Corporate (tax) Ignorance
A potential problem with the 17.4% number is that it ignores corporate tax. Corporate tax is levied on the profits made by a company. Since Buffet is a person and not a company he doesn't discuss corporate tax, so why do I? Well, mainly because I don't necessarily distinguish between a company and its owners. If you or I own stock in a company, then we are by definition owners of that company and profits from the investment come from the company's current and future income. Therefore a tax on corporate profits is also a tax on investment. A comprehensive discussion of tax reform must at least address the corporate tax, which is about 35% in the US.
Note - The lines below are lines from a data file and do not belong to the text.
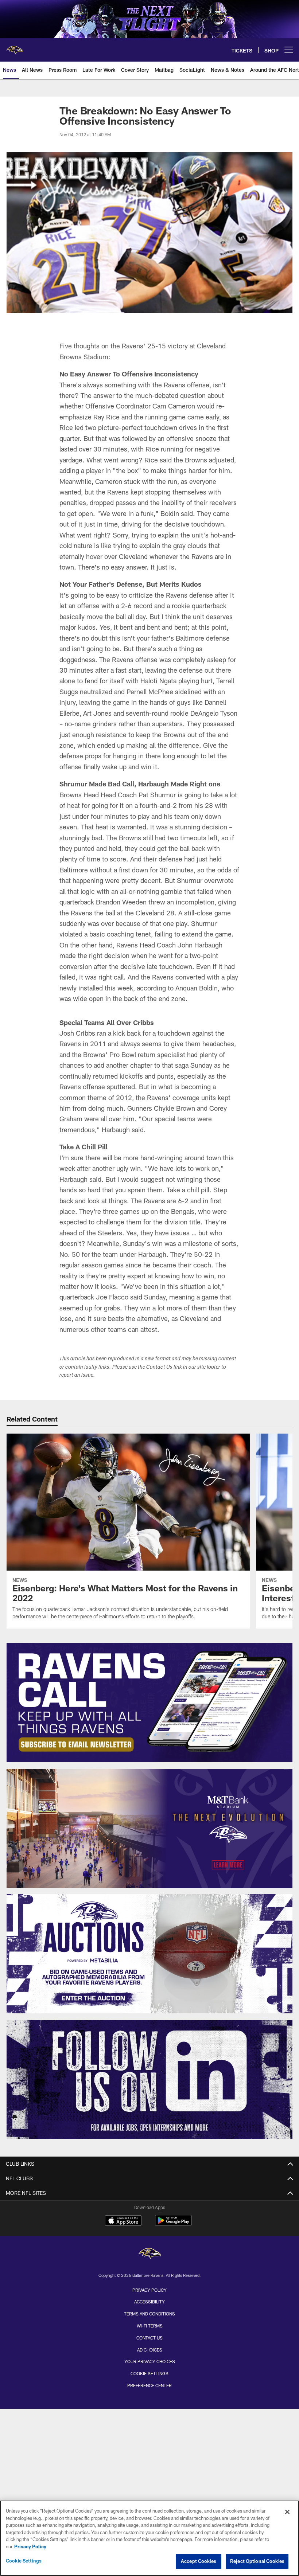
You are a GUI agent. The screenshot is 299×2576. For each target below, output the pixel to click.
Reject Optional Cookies (257, 2561)
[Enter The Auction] (150, 1953)
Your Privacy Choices (149, 2361)
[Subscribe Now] (150, 1702)
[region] (149, 2538)
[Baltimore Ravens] (149, 2254)
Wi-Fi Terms (150, 2325)
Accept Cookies (198, 2561)
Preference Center (149, 2385)
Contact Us (149, 2337)
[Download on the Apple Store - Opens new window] (123, 2221)
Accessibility (149, 2301)
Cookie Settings (149, 2373)
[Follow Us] (150, 2079)
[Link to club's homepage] (14, 47)
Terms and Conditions (149, 2313)
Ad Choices (149, 2349)
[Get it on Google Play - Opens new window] (173, 2224)
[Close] (287, 2512)
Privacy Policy (149, 2289)
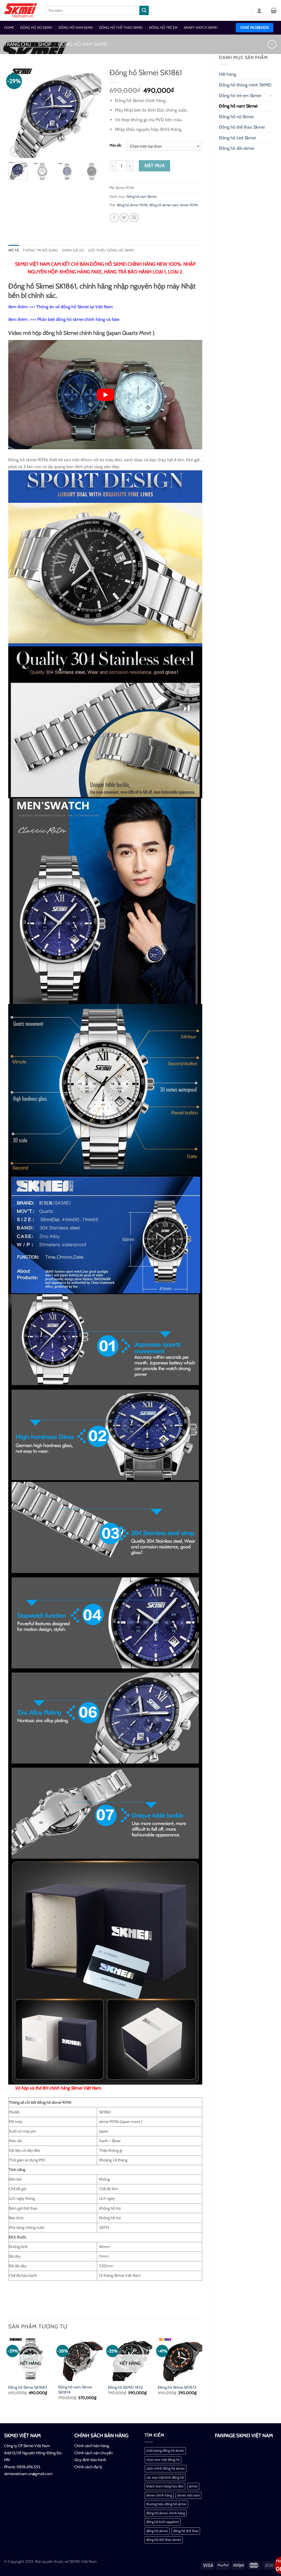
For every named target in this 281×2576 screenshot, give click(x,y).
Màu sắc (115, 145)
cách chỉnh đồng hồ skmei (165, 2468)
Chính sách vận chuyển (93, 2452)
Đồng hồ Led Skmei (237, 137)
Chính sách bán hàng (91, 2445)
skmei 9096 (189, 205)
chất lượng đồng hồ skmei (165, 2450)
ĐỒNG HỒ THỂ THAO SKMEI (121, 28)
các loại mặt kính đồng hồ (165, 2477)
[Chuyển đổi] (270, 95)
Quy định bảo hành (90, 2459)
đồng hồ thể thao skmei (163, 2540)
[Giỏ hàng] (274, 10)
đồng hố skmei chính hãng (165, 2513)
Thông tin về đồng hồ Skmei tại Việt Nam (74, 306)
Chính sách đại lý (88, 2466)
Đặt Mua (155, 165)
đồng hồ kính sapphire (162, 2522)
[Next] (92, 111)
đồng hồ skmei (157, 2531)
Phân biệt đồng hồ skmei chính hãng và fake (78, 319)
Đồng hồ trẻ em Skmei (240, 95)
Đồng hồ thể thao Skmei (242, 127)
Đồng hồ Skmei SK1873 (177, 2387)
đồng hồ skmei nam (163, 205)
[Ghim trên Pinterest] (134, 217)
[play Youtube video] (105, 394)
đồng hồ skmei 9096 (132, 205)
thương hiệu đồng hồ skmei (166, 2504)
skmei (193, 2486)
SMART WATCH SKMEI (200, 28)
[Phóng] (15, 151)
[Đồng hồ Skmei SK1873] (180, 2359)
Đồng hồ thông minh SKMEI (245, 84)
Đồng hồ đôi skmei (236, 148)
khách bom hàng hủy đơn (165, 2486)
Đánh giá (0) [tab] (73, 250)
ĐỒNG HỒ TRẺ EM (163, 28)
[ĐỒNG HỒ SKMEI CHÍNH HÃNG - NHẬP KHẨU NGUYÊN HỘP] (20, 10)
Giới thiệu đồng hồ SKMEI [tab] (111, 250)
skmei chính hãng (159, 2495)
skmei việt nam (188, 2495)
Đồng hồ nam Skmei (83, 44)
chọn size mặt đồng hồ (163, 2460)
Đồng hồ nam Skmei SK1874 (75, 2390)
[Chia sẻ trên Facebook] (114, 217)
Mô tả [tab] (13, 250)
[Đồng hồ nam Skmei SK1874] (80, 2359)
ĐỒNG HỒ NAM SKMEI (75, 28)
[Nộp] (144, 10)
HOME (9, 28)
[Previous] (17, 111)
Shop (44, 44)
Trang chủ (17, 44)
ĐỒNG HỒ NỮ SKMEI (36, 28)
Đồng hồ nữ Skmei (236, 116)
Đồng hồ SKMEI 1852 (125, 2387)
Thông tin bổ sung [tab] (40, 250)
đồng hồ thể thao (185, 2531)
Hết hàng (227, 74)
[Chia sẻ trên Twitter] (124, 217)
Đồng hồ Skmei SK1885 (27, 2387)
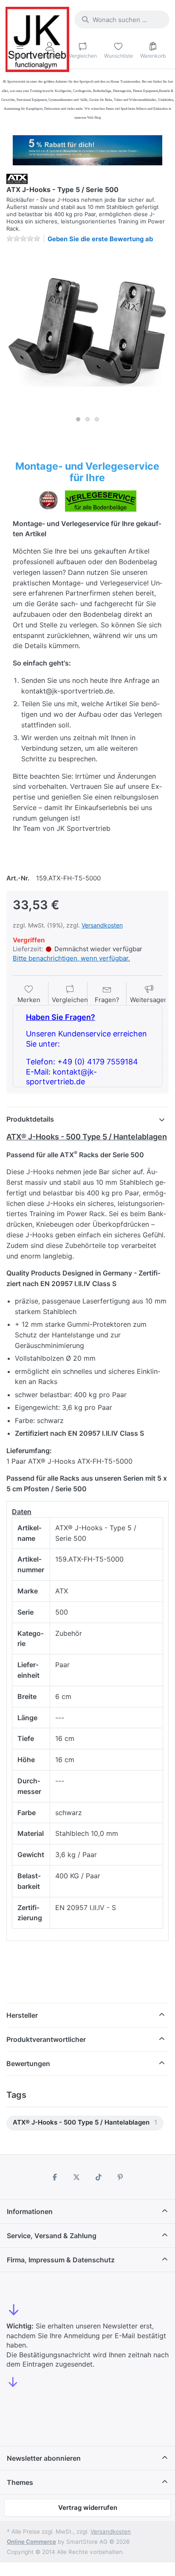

To Increase or not to Increase
Finally, I want to address the proposal to increase tax rates on personal income. In light of the observation that Buffet's tax is barely influenced by marginal rates one must question his argument to raise them (not to say there aren't other better arguments for raising the income tax). While increasing these rates will have a negligible effect on the tax he pays, and even less on his wealth as aptly pointed out at the end of Kent's article, it would severely affect many other, much poorer, laborers. He proposes to raise the tax only for those who make more than one million dollars. I have two issues with this facet of the proposal. The first is that picking such a threshold on incomes to heavily tax is error prone. If you set it too low you will negatively impact middle class. I emphasize that even if it's initially set to a very high number, the combination of time and inflation may bring it down, a message more humorously depicted by Mike Myers in this video (If you haven't seen Austin Powers the premise is that Dr. Evil is a terrorist who had recently been awakened after 30 years).  And, setting and keeping it high will be very difficult due to the huge incentive of revenue gain to the government for lowering it. Furthermore, this type of taxation on only extreme yearly incomes has a bigger and likely problematic consequence.

The problem is that it directly punishes a specific type of risk-seeking behavior I believe to be beneficial. Let me provide a semi-concrete example. Suppose that a young engineer arrives at a metaphorical fork in the road: either take a job with moderate pay at an established and respectable engineering firm or pursue his or her dream by working independently at an internet startup that just might revolutionize an industry. The first choice will provide a steady stream of income with very little risk. The second choice is extremely risky. With some high probability, this engineer will spend a lot of time and effort on a venture that makes no money at all, due simply to the inherent difficulty in starting a business with a radical new idea. On the other hand, there is some small chance it will be successful, bring in millions of dollars of profit, and provide value to many people. I view Buffet's proposal to increase the personal income only at high rates akin to discouraging the second choice. In the extreme case where the government takes all money made over a million dollars, the second choice becomes financially irresponsible. Furthermore, this discouragement would contribute to the fact that the second choice is already the much harder one, requiring more work under stressful and less comfortable conditions. Yet, I find this type of risk-seeking behavior to be fundamental to many of our society's great achievements.